-- Goal A --
From the forum thread below, list every memory card that appears in the speed test table Botts posted, giving each card's type and name.

-- Source document --
------------

The Canon 5DM3 write speed in Rob Galbraith's CF/SD/XQD Performance database. Unfortunately there is no information for the 6D.

http://www.robgalbraith.com/bins/camera_wb_multi_page.asp?cid=6007-12452


----------



## Botts (Dec 10, 2012)

My concerns about speed were generally unfounded.

I just tested my memory cards for speed:

*Card Type**Card Write Speed**Card Read Speed*SD - SanDisk 16GB Extreme Pro UHS-1 95MBps70.5MBps87.5MBpsSD - Transcend UHS-1 32GB35.0MBps84.5MBpsCF - Transcend 16GB 600x26.9MBps78.7MBps

The SD UHS-1 cards truly surprised me! I also learned that the SDXC readers in Retina MacBook Pro's are direct to the logic board and transfer at 2.5GT/s, which is well into the GB/s range. The old MacBook Pro's used to have their SDXC readers attached to the USB 2.0 bus, so they were limited to a theoretical maximum of 60MBps.

I'm quite happy with new SDHC cards!


----------



## Drizzt321 (Dec 10, 2012)

Botts said:


> My concerns about speed were generally unfounded.
> 
> I just tested my memory cards for speed:
> 
> ...



So I'm guessing you got the 6D? Or are these speeds with your MacBook Pro? How did you come up with the CF card speeds? With my 32GB Transcend I've gotten >100MB/sec sustained via the Lexar CF/SD Pro USB3 reader to my mSATA SSD on my laptop (after recent Lexar firmware update). Sure that's reads, but writes are supposed to be a good bit higher. Or was your OP about whether the SDXC/UHS-1 cards would be significantly slower than modern CF cards?

------------

-- Data supplied --
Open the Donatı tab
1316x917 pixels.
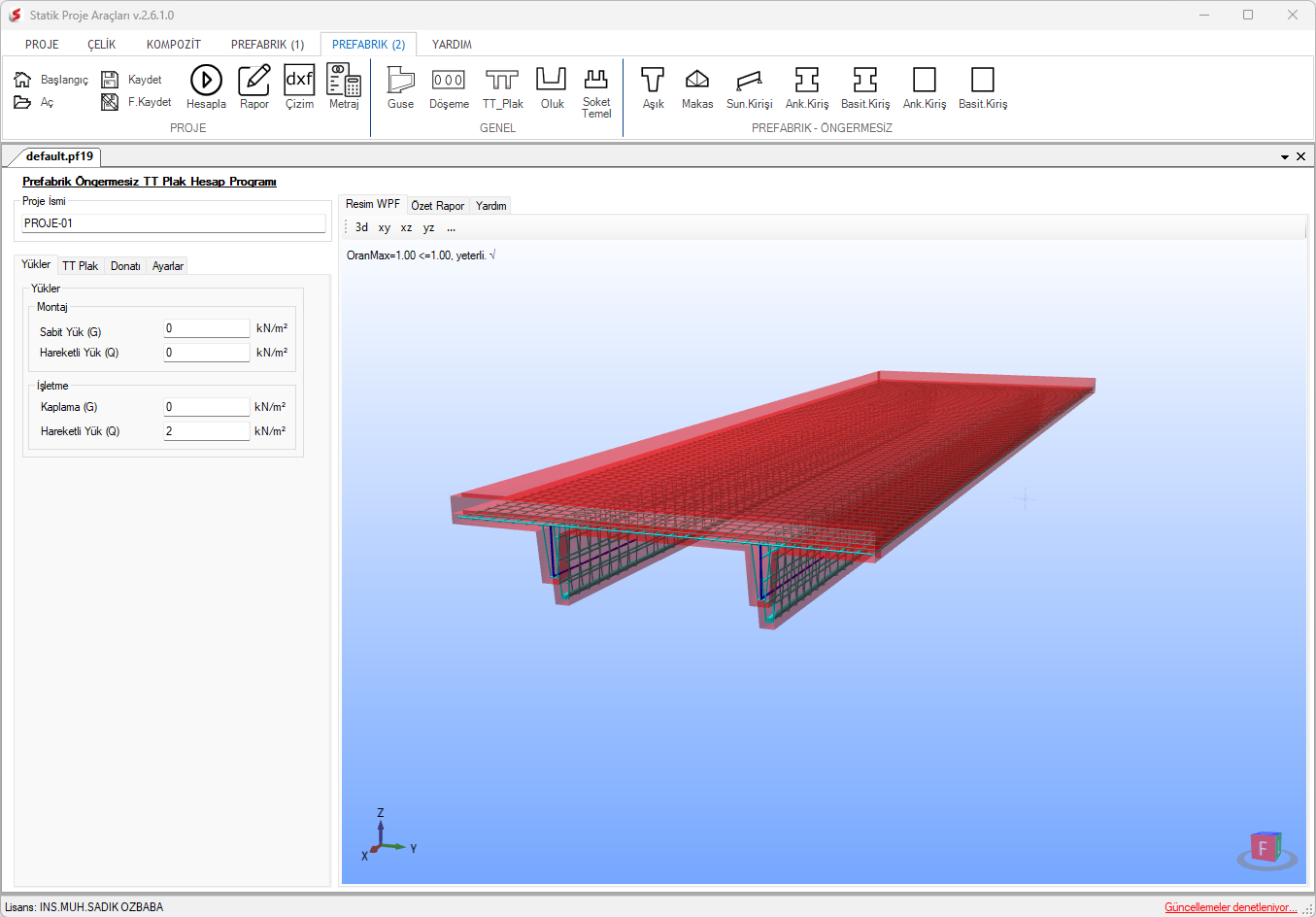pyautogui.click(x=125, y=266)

------------

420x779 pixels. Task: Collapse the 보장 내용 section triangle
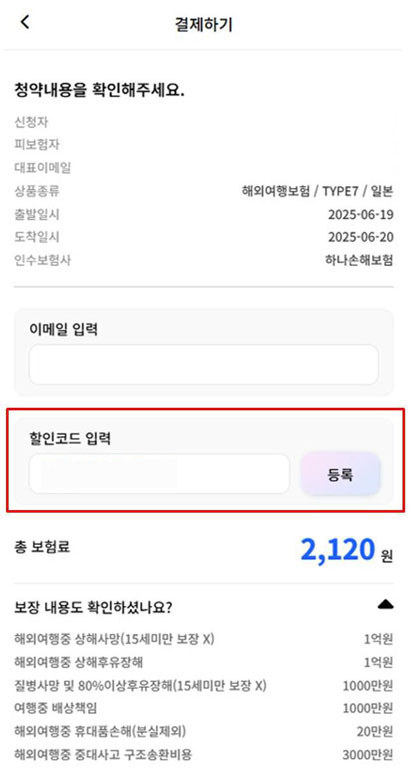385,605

------------

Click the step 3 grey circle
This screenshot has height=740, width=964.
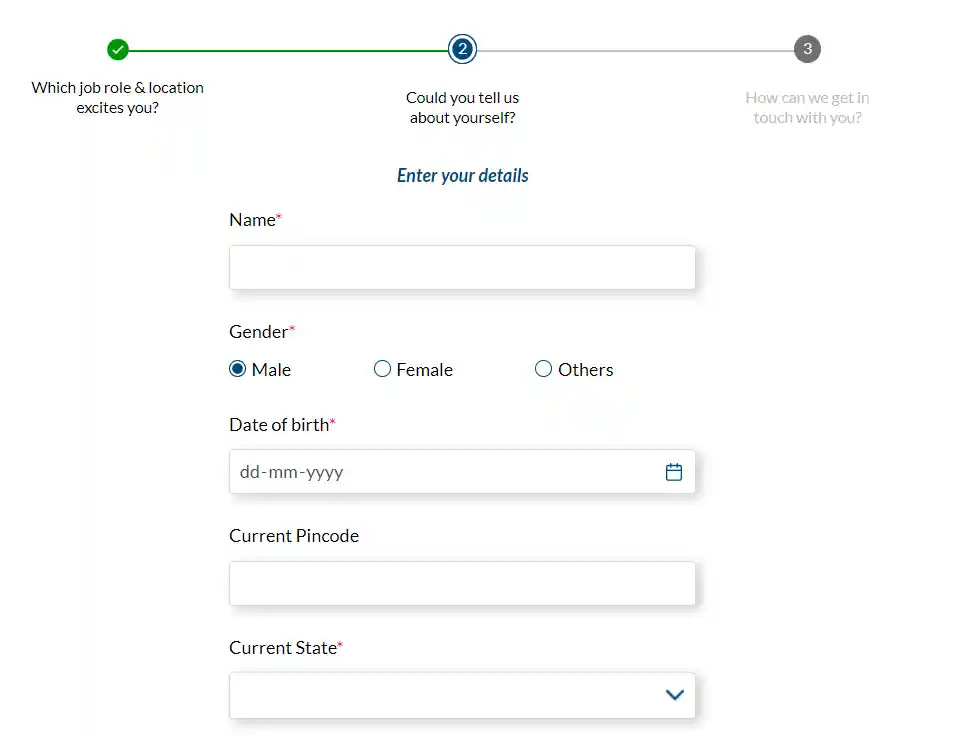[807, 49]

------------

-- Goal B --
Find every line in the listing above that contains the string "pixels", and copy each of those lines.

-- Written reply A --
- SD: SanDisk 16GB Extreme Pro UHS-1 95MBps
- SD: Transcend UHS-1 32GB
- CF: Transcend 16GB 600x

-- Written reply B --
1316x917 pixels.
420x779 pixels. Task: Collapse the 보장 내용 section triangle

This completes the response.